# HOW much EO when blending EOs



## messywith4 (Jun 25, 2013)

I'm making a blend of four EO's. My recipe calls for 36 oz of oils/butters.
When using the EO/Fragrance calculator -- I have to enter each EO separately -- do I use the amount of EACH EO per the calculator.

for instance, for Citronella, it calls for .63 oz for 36 oz of oils.  Do I use the entire .63 oz PLUS the other three EOs per the calculator?

Thanks,
Robin


----------



## busy bee beauty (Jun 25, 2013)

Hi, normally with eo's it's safe at 3% in total, but some oils do have to be lower so total eo's for 36 oz would be 1.08 oz.


----------



## lsg (Jun 25, 2013)

When making a blend I divide the total amount into parts. Some essential oils are very strong, such as peppermint. I would probably use 1 part peppermint. For a recipe with 1 part peppermint, 2 parts spearmint and 3 parts lavender, you would add the parts for 6 parts. For 1 ounce  of essential oils divide 1 by 6 to get .16666 or rounding up .17 oz.
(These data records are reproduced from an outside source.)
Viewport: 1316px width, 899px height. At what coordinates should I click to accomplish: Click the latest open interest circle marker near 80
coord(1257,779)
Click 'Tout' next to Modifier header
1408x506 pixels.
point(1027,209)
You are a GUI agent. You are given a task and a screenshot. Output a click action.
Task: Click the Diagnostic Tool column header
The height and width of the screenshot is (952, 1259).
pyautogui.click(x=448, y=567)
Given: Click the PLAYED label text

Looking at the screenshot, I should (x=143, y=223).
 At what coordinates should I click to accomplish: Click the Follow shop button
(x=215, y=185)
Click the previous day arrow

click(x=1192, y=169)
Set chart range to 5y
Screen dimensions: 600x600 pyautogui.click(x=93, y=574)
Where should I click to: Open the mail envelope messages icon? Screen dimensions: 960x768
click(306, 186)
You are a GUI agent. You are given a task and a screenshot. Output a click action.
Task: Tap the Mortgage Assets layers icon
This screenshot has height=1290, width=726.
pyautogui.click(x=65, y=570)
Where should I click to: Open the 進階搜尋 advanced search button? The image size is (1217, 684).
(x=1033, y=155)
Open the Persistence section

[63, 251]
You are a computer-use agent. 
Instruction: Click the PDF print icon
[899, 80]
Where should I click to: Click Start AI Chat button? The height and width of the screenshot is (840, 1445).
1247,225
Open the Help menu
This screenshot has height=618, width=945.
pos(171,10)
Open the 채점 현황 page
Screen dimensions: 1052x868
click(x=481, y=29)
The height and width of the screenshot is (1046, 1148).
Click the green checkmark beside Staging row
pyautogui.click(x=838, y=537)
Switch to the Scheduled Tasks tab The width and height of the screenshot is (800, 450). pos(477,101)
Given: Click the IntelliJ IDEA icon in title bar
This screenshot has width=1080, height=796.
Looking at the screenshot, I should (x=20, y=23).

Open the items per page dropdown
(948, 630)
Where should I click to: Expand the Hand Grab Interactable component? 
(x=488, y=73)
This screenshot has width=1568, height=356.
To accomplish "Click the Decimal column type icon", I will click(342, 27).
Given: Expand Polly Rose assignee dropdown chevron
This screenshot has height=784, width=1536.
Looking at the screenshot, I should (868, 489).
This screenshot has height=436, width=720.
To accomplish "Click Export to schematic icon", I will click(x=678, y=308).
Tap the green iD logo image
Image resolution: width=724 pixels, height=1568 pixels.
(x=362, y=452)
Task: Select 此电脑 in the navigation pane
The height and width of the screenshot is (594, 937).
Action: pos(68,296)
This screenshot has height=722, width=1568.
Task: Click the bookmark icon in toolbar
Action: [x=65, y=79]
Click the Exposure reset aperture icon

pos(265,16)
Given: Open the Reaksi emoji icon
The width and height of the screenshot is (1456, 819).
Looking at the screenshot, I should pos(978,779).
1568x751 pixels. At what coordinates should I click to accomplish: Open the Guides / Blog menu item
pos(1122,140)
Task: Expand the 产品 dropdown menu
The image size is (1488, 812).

The amount of oils would be peppermint-.17 oz, spearmint .34 oz and lavender .51 oz


----------



## messywith4 (Jun 26, 2013)

Thanks!  I took the EO that I wanted to be stronger, and measured a little over .50 on that, then added the three additional EOs, one at a time, until I got to the 1.08 oz for the amount of oils I had in my batch.  The last three EO's were approx. .18 oz each.  It's still sitting in the other room wrapped in a box, then a towel.  I'll unmold it later today to see how it turned out!

Thanks,
Robin


----------



## rmljr (Oct 4, 2013)

As all soap ingredients are weight measures are the EO's also weight measures even though in small quanitities they are sold in volume?   Does one use an eye droper to transport such small quantities?  And what is used to measure such a small quantity if it is NOT a measure of weight.  If it is a weight measure then the scale will work.


----------



## shunt2011 (Oct 4, 2013)

I measure everything by weight.


----------



## Paintguru (Oct 4, 2013)

rmljr said:


> As all soap ingredients are weight measures are the EO's also weight measures even though in small quanitities they are sold in volume?   Does one use an eye droper to transport such small quantities?  And what is used to measure such a small quantity if it is NOT a measure of weight.  If it is a weight measure then the scale will work.



Measure in grams.


----------